Há abusos nas prisões provisórias, como ocorreu com Sérgio Cabral?
Não digo isso em relação à prisão do ex-governador Sérgio Cabral. Não conheço o caso. Mas temos de ter cuidado para que a prisão não seja a primeira etapa de um processo.
O presidente Temer disse que a prisão do Lula poderia causar instabilidade. Concorda com ele?
Não torço pela prisão do Lula, mas para que a Justiça seja feita. A prisão dele não me traria alegria, mas eu não preocuparia com as consequências.
Houve abuso na condução coercitiva do Lula?
Talvez pudessem ter obtido o mesmo resultado de outra forma. Mas não cabe a mim dizer se houve excesso. Não conheço as razões. Mas como de lá para cá não houve outras consequências, talvez pudessem ter chegado ao mesmo desfecho e obtido as mesmas informações sem a necessidade de uma condução daquela. Todos os instrumentos do MP devem ser usados com equilíbrio.
O financiamento empresarial de campanha foi extinto com o argumento de que seria a origem da corrupção. Defende a volta?
Como está, será impossível continuar. Acabamos com financiamento privado e não criamos o financiamento público. Vimos os Fundos Partidários, que deveriam ter outra destinação, usados para financiar candidatos. Eu defendo a manutenção do financiamento privado em limites mais rasos que os atuais. Quem doar para um partido, não pode doar para o adversário. Corrupção não é consequência direta de financiamento, mas questão de caráter.
O TSE pode cassar a chapa Dilma-Temer devido a uma ação do PSDB. Não é um constrangimento para o partido?

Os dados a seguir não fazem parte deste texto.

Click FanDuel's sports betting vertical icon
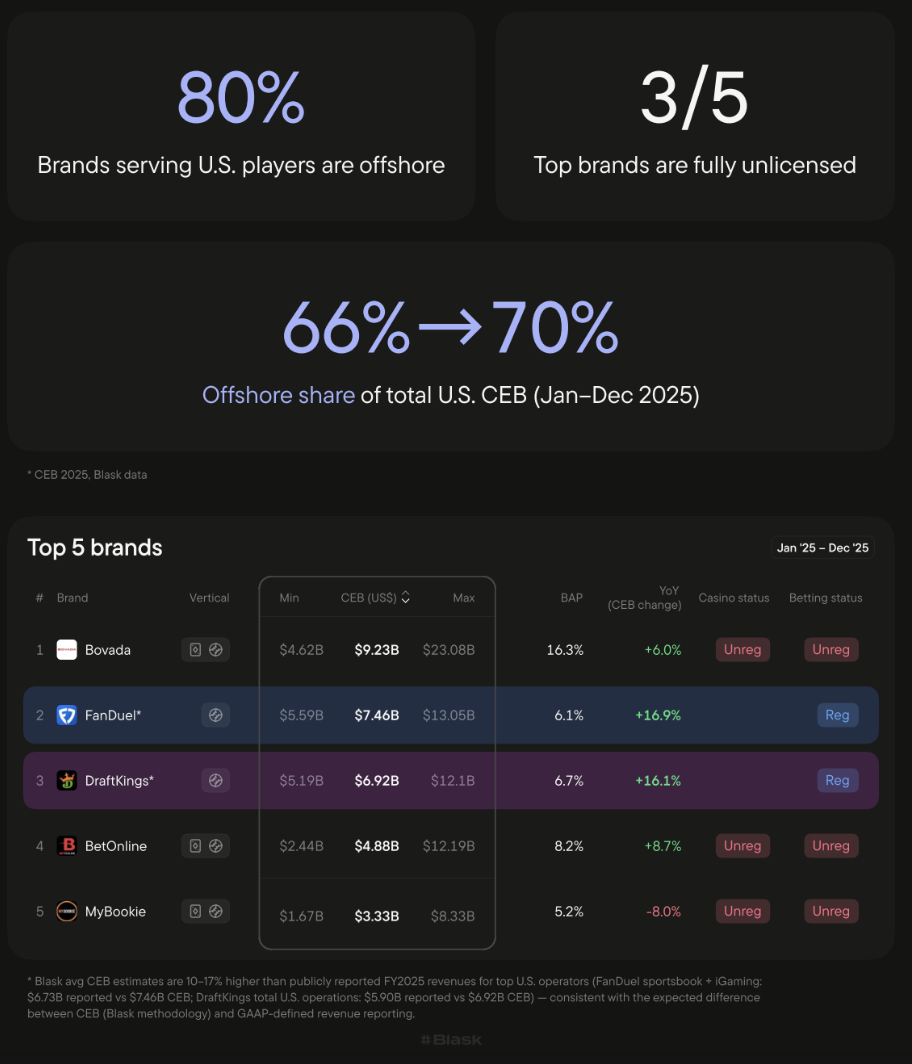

O PSDB fez o que devia fazer: denunciou aquilo que nos chegou como fraudes, que o TSE confirma que ocorreram. Agora não está mais na alçada do PSDB. Cabe ao tribunal delimitar a responsabilidade. Eu, pessoalmente, penso que a responsabilidade do presidente Temer não é a mesma da Dilma.
O que achou do movimento "Volta, FHC", lançado pelo Xico Graziano, que defende uma candidatura do ex-presidente ao Palácio do Planalto?
É uma bobagem, um desrespeito com o presidente. Isso vem de alguém que já teve com ele uma proximidade no passado e se utiliza disso para lançar tese sem o consultar. Isso o irritou profundamente.
O PSDB saiu fortalecido nacionalmente das eleições municipais, mas perdeu em Belo Horizonte. Isso enfraquece seu projeto nacional?
Tivemos a mais extraordinária vitória da história do PSDB. Elegemos 1/3 dos prefeitos das 90 maiores cidades brasileiras. Em Minas, tivemos ótimos resultado. Em BH, fomos para segundo turno e perdemos para alguém com discurso da negação política, que eu combato.
João Doria também se elegeu com a negação da política...
Em Belo Horizonte foi outra coisa. Doria é aliado do governador e pregou a necessidade das parcerias. Foi o oposto.
A vitória do Doria fortaleceu Alckmin como candidato à Presidência em 2018?
Ele seria uma liderança sólida da mesma forma se não tivesse vencido em São Paulo. A força dele (Alckmin) não está submetida a vitória ou derrota pontual em eleição.
As informações são do jornal O Estado de S. Paulo.